[start Selected extract]
At Education Department Rulemaking, Mixed Signals
For decades the U.S. Department of Education has been required by law to conduct extensive negotiated rulemaking meetings whenever it wants to issue regulations. The ritual of stakeholders, policy nerds, and lawyers packed into a room debating the minutiae of regulatory language and data is, in some sense, an affirming exercise in open, participatory democracy, even though the administration in office ultimately has the power to throw out any regulatory language agreed to by the panelists and substitute its own final version of the rules.
But it’s really weird this year for these generally earnest meetings – the latest of which began Monday in the fluorescent auditorium at the Department of Education headquarters in DC – to be happening under the auspices of a proto-authoritarian Trump regime that cynically and blatantly violates the law and abuses law enforcement powers across the board. Like having a tenants association meeting in an apartment complex that’s engulfed in flames.
The education department itself has been heavily depleted by the Trump administration’s firings, many of them likely illegal, which have cut the 4000-member staff almost in half, as Secretary Linda McMahon has pledged to shut down the agency completely.
Republicans’ new embrace of accountability
It’s also pretty weird how the dynamics of higher education regulation have changed this year. Congressional Republicans suddenly got interested in holding colleges and universities accountable for leaving students with bad outcomes. In the One Big Beautiful Bill it enacted over the summer, Congress included a provision called Do No Harm, which will take federal student loan eligibility away from college programs whose graduates consistently earn less than high school grads.
[end Selected extract]
▶ [Goal A]
Translate this sentence from the article on Education Department rulemaking into Spanish: "Congressional Republicans suddenly got interested in holding colleges and universities accountable for leaving students with bad outcomes."
▶ [Goal B]
Write out the article on Education Department rulemaking from "The education department" up to and including "high school grads.", switching "summer" to "spring".
▶ [Goal C]
Answer these questions from the article on Education Department rulemaking:
(i) By how much have the firings cut the education department's 4000-member staff?
(ii) Where did the latest rulemaking meetings begin on Monday?
(iii) What is the provision Congress included in the One Big Beautiful Bill called?
[start Stored rows]
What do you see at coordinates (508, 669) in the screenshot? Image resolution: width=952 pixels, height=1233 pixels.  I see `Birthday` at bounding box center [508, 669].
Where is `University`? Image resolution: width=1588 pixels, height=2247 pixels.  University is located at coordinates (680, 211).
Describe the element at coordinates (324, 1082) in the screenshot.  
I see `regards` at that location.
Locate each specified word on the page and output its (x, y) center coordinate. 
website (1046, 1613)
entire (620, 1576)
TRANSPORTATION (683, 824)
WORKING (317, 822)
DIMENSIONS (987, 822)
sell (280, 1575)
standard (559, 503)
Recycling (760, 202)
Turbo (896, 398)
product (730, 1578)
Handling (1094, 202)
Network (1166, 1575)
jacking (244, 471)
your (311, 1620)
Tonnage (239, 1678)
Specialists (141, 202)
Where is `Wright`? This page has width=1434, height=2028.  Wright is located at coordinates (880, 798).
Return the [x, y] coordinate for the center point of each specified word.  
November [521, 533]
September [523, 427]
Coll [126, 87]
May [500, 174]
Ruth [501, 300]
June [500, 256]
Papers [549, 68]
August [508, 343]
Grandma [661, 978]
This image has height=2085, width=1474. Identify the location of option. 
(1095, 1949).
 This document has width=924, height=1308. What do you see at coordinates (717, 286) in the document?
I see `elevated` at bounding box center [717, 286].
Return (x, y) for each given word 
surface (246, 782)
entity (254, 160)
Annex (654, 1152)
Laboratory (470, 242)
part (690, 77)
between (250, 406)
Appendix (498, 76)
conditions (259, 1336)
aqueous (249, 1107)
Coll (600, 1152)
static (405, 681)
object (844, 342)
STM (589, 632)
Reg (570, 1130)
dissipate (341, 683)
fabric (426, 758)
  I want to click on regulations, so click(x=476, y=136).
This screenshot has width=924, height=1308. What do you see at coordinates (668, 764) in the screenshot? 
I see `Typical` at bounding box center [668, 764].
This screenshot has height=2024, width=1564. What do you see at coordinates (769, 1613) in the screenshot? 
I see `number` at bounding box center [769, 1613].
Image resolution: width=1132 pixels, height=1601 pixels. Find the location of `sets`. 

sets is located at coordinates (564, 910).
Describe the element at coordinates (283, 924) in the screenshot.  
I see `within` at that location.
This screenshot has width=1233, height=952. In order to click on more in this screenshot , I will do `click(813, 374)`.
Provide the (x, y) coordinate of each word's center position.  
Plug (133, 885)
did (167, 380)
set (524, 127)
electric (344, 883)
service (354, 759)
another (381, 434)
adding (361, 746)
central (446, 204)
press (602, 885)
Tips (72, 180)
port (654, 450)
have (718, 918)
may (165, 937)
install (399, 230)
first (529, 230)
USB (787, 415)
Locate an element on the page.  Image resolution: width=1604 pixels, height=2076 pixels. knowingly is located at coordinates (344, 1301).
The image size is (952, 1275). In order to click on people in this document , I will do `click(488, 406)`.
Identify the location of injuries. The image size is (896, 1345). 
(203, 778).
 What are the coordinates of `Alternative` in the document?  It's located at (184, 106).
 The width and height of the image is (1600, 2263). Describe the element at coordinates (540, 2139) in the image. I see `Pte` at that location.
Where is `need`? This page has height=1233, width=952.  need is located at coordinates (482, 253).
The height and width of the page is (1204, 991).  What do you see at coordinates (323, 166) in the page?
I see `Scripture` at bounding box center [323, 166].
[end Stored rows]
▶ [Written reply A]
Los republicanos del Congreso de repente se interesaron en responsabilizar a los colegios y universidades por dejar a los estudiantes con malos resultados.

▶ [Written reply B]
The education department itself has been heavily depleted by the Trump administration’s firings, many of them likely illegal, which have cut the 4000-member staff almost in half, as Secretary Linda McMahon has pledged to shut down the agency completely.
Republicans’ new embrace of accountability
It’s also pretty weird how the dynamics of higher education regulation have changed this year. Congressional Republicans suddenly got interested in holding colleges and universities accountable for leaving students with bad outcomes. In the One Big Beautiful Bill it enacted over the spring, Congress included a provision called Do No Harm, which will take federal student loan eligibility away from college programs whose graduates consistently earn less than high school grads.

▶ [Written reply C]
(i) Almost in half.
(ii) In the fluorescent auditorium at the Department of Education headquarters in DC.
(iii) Do No Harm.